> _EXERCICE A_: D'après le texte sur la fin de la Bible, qui prononce les derniers mots de la Bible juive ?
> _EXERCICE B_: Expliquez, en vous appuyant sur le texte sur la fin de la Bible, pourquoi les derniers mots de la Bible juive résonnent encore aujourd'hui dans la vie du peuple juif.
> _EXERCICE C_: Poursuivez le texte sur la fin de la Bible à partir de sa dernière phrase, s'il vous plaît.

> _SECTION DU DOCUMENT_:
┌──
Pour Dieu, c’est quand tout est fini que tout commence

Pour Dieu, c’est quand tout est fini que tout commence

« Lorsqu’on vient d’entendre un morceau de Mozart, le silence qui lui succède est encore de lui. » Les dernières notes d’une musique, les derniers mots d’un texte, ne sont pas choisis au hasard ; ils sonnent comme un programme. Cela vaut tout spécialement pour un livre comme la Bible.

Or, ce que nous venons d’entendre, ce sont précisément les derniers mots de la Bible juive : « Ainsi parle Cyrus, roi de Perse : “Le Seigneur, le Dieu du ciel, m’a donné tous les royaumes de la terre ; et il m’a chargé de lui bâtir une maison à Jérusalem, en Juda. Quiconque parmi vous fait partie de son peuple, que le Seigneur son Dieu soit avec lui, et qu’il monte à Jérusalem ! ”»

Les derniers mots de la Bible juive s’adressent donc à Israël et l’invitent à monter à Jérusalem. De nos jours, les Juifs effectuent ce qu’on appelle l’alya, c’est-à-dire la montée, lorsqu’ils choisissent de venir s’établir dans la Terre Sainte, au plus près de Jérusalem. Ainsi, aujourd’hui encore, les derniers mots de la Bible continuent de résonner dans les oreilles et dans la vie du peuple juif.

Notre texte est aussi un condensé du drame de l’histoire d’Israël avec son Dieu. Le Seigneur avait conclu une alliance avec son peuple, mais Israël n’a cessé d’y être infidèle. « En ces jours-là, tous les chefs des prêtres et du peuple multipliaient les infidélités, en imitant toutes les abominations des nations païennes, et ils profanaient la Maison que le Seigneur avait consacrée à Jérusalem. »
└──
> _BLOC DE DONNÉES_:
┌──
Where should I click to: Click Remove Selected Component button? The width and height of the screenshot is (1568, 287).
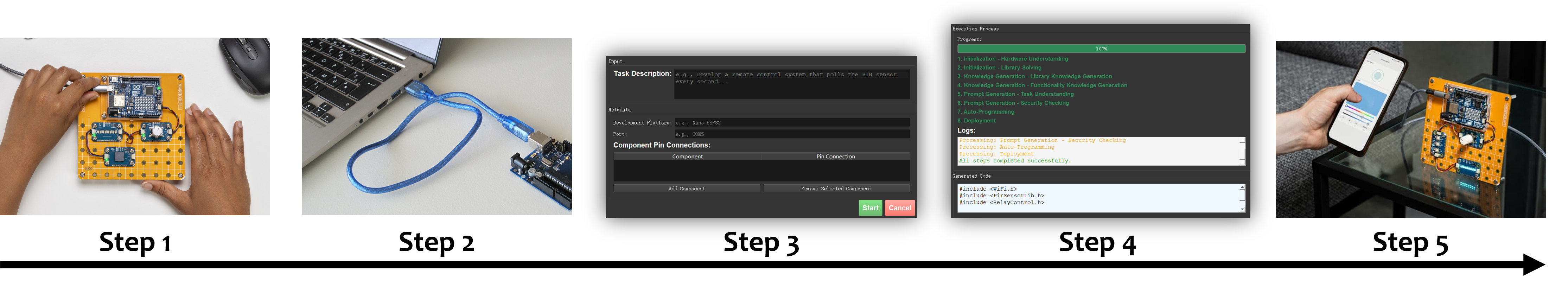click(836, 189)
└──
> _CORRIGÉ A_: Cyrus, roi de Perse.

> _CORRIGÉ B_: Ces derniers mots invitent Israël à monter à Jérusalem. Aujourd'hui encore, les Juifs accomplissent l'alya, c'est-à-dire la montée, lorsqu'ils choisissent de venir s'établir en Terre Sainte, au plus près de Jérusalem.

> _CORRIGÉ C_:
La Loi négligée, le Temple profané, l’amour du Seigneur bafoué : Israël est allé jusqu’à imiter les abominations païennes, y compris les sacrifices humains ; le peuple que le Seigneur s’était choisi et patiemment mis à part est presque redevenu comme les autres. Le péché le ronge, le dévore et semble sur le point de réduire à néant le projet de Dieu. Un Juif dirait, je crois, que l’échec de Dieu serait que la confusion s’installe et qu’Israël redevienne comme les autres peuples.

Or c’est justement ce qui ne se produit pas. À la fin, même si c’est au prix de l’invasion et de l’exil, au travers de l’épreuve, Dieu re-choisit son peuple et lui redonne la terre. Remarquons aussi que les derniers mots de la Bible juive sont mis dans la bouche d’un roi païen, Cyrus. Le Seigneur, le Dieu d’Israël, est aussi le Dieu de toute la terre, et même les païens, sans le savoir, servent son dessein d’amour en faveur de son peuple.

 Ce petit détour par l’histoire d’Israël me conduit à poser une question : savez-vous quels sont les derniers mots de la Bible chrétienne ? Les voici : « “Oui, je viens bientôt” – c’est Jésus qui parle, et l’Église lui répond : “Oui, viens Seigneur Jésus.” Puis le livre s’achève : « La grâce du Seigneur Jésus avec tous ! Amen. »

Ce qui résonne pour toujours aux oreilles d’un Juif, c’est que Dieu l’appelle à monter à Jérusalem. Ce qui résonne pour toujours aux oreilles d’un chrétien, c’est que Jésus va bientôt venir, que, dans le temps présent, le dialogue se poursuit entre Jésus l’Epoux et l’Église Epouse, et enfin que la grâce de Jésus est offerte à tous ; offerte à tous, cela qui n’implique pas qu’elle soit reçue par tous. « La lumière est venue dans le monde », disait l’Évangile, pourtant certains ont préféré les ténèbres.

 « Dieu est riche en miséricorde, nous disait saint Paul, à cause du grand amour dont il nous a aimés, nous qui étions des morts par suite de nos fautes, il nous a donné la vie avec le Christ. Avec lui, il nous a ressuscités […]. Il a voulu ainsi montrer, au long des âges futurs, la richesse surabondante de sa grâce, par sa bonté pour nous dans le Christ Jésus. C’est bien par la grâce que vous êtes sauvés, et par le moyen de la foi. Cela ne vient pas de vous, c’est le don de Dieu. »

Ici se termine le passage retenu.